Canonicalize gene names to Uniprot
Post date: Feb 25, 2015 2:31:18 PM
- Download the latest release of the Uniprot mappings. For example: HUMAN_9606_idmapping.dat.gz
- Import those data in a suitable SQL database (it’s just 3 tab-separated text columns). Make indices for all tables.

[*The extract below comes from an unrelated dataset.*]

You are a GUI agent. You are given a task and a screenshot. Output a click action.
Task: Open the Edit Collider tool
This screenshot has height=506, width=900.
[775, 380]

For example, in sqlite3
CREATE TABLE HUMAN_9606_idmapping (id text, type text, id2 text); CREATE INDEX id on HUMAN_9606_idmapping(id); CREATE INDEX type on HUMAN_9606_idmapping(type); CREATE INDEX id2 on HUMAN_9606_idmapping(id2); .separator "\t" .import HUMAN_9606_idmapping.dat HUMAN_9606_idmapping
- Put the IDs you want to canonicalize into a separate table - let’s call it
Noncanonical.NCID
- Query with the following
SELECT NCID, m2.ID2, m1.Type FROM Noncanonical, HUMAN_9606_idmapping AS m1, HUMAN_9606_idmapping AS m2 WHERE m1.ID2 = NCID AND m1.ID = m2.ID AND m2.Type LIKE 'UniProtKB-ID'
The closest alternative from the web site seems to be the Retrieve/ID mapping and map IDs from ChiTaRS identifiers.